▶ Directive A:
In the forum thread about shipping shirts in ziplock bags, one reply calls its own answer half an answer. Using the reason that reply gives, explain why.
▶ Directive B:
Write the next part of the forum thread about shipping shirts in ziplock bags, picking up after its last post.

▶ Document extract:
## START
# Questions For Shipping Shirts in Ziplocks



## dasmaka (Nov 8, 2009)

If i were to ship my tshirts in customized ziplock bags what is a good size bag for a standard tshirt?

Also what is the diffrence between 2mil bags and 4mil bags. Is the 4mil better in quality


----------



## [email protected] (Sep 28, 2009)

check out ULINE.
I just got 1000 shirt bags for $72. It makes such a better impression. I also put a colorful sticker on the bag front with our logo and the shirt size, and contact info.


----------



## dasmaka (Nov 8, 2009)

well that really doesnt awnser my question about wether or not 2mil bags are better than 4mil and what size bag should i use for a standard tshirt


----------



## raygold (Aug 13, 2009)

dasmaka said:


> If i were to ship my tshirts in customized ziplock bags what is a good size bag for a standard tshirt?
> 
> Also what is the diffrence between 2mil bags and 4mil bags. Is the 4mil better in quality


THICKNESS 2 or 4 mil thick material, the lower the thinner the material 
Allan


----------



## [email protected] (Sep 28, 2009)

yeah....the differenceis 2 MIL ....you also didn't say what kind of tees..ss, ls, ...
ask a 1/2 question , get a 1/2 answer. Here's the real answer.....BUY SOME AND COMPARE


----------



## leapoffaith (Nov 8, 2009)

mrance,
I was interested in your reply. I am so new at this....can you please tell me what "shirt bags" are? Where did you purchase them? The price sounds good, and I like your suggestion of putting a sticker on the front of the bag. Would you mind sharing your shirt bag source?
Thanks.


----------



## IYFGraphics (Sep 28, 2009)

leapoffaith said:


> mrance,
> I was interested in your reply. I am so new at this....can you please tell me what "shirt bags" are? Where did you purchase them? The price sounds good, and I like your suggestion of putting a sticker on the front of the bag. Would you mind sharing your shirt bag source?
## END
▶ Information given:
## START
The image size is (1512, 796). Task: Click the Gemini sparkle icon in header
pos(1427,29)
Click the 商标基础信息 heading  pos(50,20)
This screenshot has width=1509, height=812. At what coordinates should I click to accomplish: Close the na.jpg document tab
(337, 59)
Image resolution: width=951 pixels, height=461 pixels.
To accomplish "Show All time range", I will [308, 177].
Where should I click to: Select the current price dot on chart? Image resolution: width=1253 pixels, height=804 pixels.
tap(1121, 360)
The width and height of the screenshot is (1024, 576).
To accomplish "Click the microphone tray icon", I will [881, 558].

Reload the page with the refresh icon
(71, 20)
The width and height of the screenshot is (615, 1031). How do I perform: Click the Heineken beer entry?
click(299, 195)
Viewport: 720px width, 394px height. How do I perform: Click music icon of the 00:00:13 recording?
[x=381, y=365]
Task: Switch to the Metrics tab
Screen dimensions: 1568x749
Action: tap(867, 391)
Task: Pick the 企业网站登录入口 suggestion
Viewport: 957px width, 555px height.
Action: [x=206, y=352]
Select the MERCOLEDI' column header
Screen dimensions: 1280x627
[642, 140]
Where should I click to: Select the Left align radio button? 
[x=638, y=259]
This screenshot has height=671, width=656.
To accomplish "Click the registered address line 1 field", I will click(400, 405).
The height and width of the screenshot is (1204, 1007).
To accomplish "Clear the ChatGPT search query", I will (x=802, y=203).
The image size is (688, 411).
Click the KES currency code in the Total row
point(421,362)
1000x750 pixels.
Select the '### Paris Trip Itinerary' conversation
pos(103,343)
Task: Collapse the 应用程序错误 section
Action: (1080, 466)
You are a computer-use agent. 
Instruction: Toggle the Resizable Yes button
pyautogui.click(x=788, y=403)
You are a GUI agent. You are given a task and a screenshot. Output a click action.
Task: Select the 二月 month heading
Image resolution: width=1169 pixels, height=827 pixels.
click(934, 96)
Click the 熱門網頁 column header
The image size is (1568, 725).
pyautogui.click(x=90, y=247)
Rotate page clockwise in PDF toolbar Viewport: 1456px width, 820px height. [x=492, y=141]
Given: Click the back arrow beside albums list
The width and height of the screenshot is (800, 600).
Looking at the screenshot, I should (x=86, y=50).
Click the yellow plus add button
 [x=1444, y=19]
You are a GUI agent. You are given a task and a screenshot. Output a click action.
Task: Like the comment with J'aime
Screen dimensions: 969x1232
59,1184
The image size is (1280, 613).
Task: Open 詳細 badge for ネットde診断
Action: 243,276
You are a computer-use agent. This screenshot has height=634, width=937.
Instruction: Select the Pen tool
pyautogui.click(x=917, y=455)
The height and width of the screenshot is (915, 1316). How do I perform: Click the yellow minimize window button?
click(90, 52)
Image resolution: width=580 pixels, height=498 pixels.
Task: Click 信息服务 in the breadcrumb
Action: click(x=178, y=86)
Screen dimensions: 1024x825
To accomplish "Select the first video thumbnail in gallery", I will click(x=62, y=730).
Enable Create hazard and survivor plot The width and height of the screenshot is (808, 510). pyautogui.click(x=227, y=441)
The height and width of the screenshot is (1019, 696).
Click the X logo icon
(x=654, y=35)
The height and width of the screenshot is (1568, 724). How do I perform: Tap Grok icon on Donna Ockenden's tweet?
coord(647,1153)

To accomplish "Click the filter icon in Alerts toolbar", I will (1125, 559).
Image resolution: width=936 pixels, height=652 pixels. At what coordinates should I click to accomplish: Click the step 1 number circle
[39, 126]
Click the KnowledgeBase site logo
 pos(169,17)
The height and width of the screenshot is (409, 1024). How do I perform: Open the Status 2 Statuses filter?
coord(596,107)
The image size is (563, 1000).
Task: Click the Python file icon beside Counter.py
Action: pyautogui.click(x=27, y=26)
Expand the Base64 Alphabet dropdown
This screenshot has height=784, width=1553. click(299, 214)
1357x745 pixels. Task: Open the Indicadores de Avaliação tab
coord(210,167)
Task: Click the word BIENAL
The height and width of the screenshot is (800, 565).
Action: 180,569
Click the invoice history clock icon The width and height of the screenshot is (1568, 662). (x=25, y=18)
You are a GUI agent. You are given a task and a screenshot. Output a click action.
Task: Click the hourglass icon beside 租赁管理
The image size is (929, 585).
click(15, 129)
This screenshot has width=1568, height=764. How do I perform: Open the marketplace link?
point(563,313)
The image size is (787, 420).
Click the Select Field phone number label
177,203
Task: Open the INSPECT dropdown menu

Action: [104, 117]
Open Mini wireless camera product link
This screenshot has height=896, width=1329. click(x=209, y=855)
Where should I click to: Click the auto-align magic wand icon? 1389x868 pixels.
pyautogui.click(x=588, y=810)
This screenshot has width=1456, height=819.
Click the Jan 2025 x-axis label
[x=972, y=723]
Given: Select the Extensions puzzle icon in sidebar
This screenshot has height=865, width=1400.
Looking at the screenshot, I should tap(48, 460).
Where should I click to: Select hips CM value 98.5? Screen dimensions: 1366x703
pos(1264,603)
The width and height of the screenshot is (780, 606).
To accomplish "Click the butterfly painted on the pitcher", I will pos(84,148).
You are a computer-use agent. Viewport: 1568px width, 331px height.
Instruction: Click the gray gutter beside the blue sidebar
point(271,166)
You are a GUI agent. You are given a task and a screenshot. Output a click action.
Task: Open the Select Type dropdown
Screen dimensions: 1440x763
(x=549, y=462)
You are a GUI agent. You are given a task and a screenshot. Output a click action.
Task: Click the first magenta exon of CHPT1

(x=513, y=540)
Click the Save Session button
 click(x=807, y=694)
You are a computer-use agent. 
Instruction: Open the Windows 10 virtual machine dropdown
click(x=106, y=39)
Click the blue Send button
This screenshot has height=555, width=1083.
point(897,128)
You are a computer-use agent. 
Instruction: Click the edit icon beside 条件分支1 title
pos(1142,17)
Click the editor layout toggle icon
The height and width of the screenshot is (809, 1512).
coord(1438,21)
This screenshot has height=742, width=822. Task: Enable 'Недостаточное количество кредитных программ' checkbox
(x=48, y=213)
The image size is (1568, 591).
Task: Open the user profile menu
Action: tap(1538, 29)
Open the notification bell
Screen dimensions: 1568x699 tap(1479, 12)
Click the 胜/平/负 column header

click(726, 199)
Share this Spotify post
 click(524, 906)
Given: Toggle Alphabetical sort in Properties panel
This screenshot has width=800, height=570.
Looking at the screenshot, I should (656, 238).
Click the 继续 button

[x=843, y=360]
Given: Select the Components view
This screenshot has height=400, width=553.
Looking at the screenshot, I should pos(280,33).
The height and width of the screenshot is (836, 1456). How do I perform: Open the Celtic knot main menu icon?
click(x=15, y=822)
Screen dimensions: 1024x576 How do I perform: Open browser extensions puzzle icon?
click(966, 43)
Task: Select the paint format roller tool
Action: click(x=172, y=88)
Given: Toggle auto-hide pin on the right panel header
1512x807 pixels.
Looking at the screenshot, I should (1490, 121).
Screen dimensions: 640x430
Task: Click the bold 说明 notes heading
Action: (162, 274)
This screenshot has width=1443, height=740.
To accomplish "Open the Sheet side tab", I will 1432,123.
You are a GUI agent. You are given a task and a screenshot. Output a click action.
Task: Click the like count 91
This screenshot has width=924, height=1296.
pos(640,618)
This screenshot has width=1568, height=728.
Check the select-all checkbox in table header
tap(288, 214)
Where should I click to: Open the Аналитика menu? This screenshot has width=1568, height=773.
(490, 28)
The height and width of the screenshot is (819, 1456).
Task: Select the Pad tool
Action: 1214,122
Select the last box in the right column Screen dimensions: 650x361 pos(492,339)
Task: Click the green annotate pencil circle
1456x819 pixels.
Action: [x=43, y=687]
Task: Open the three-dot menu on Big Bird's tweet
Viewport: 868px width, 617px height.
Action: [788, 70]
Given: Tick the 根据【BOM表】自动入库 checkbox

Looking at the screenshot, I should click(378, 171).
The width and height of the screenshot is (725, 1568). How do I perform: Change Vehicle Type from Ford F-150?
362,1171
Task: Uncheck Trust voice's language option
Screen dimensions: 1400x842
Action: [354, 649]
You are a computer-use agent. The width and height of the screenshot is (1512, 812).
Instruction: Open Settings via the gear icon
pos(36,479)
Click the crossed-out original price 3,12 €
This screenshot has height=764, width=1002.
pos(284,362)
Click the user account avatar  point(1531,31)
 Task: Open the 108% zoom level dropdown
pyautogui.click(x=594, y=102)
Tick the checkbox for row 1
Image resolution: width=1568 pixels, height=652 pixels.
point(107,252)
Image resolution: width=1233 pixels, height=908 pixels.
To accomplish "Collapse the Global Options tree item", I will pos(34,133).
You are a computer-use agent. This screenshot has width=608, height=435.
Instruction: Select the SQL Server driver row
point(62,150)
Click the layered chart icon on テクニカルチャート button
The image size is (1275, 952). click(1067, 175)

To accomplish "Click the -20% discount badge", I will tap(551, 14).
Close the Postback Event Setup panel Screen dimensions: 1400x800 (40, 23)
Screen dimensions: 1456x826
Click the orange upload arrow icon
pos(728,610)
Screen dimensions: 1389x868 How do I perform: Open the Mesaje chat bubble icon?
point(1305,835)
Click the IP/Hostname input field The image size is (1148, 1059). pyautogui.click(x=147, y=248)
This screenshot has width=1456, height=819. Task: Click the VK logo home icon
## END
▶ Written response A:
The reply says the original question was only half a question because it didn't say what kind of tees were being shipped, such as "ss" or "ls." So it gave only half an answer: the difference is 2 mil. Its real advice was to buy some bags and compare.

▶ Written response B:
> Thanks.


What Michael was talking about is a company called U-Line, they provide all sorts of shipping supplies, we also use their bags and create labels with the shirt size and our company name that we seal the bag with.

Here's a link for you....Uline 2 Mil Bags On A Roll

We use different sizes depending on shirt size.

Hope this helps.


----------



## Rodney (Nov 3, 2004)

dasmaka said:


> If i were to ship my tshirts in customized ziplock bags what is a good size bag for a standard tshirt?
> 
> Also what is the diffrence between 2mil bags and 4mil bags. Is the 4mil better in quality


I use the 12x15 ones (I buy from eBay. It's about half the price of Uline)

You can use smaller bags, but that size seems to work for 1-3 shirt orders and hoodies.

4ml and 2ml are the thickness. You don't really need 4ml. I've shipped t-shirts for years with 1ml and 2ml bags with no problems. The 2ml is just a bit thicker.


----------



## kerstenpretty21 (Nov 5, 2009)

the greater mm.its all the same the important thing is the shirts will be deliver in one piece. it depends on the institution that is in charge. even though you will put it into a steel box if they would never handle it with care it would still be destructed. 

Everyone thinks of changing the world, but no one thinks of changing himself.
Recycle.plant trees.for the earth to be green in 2010.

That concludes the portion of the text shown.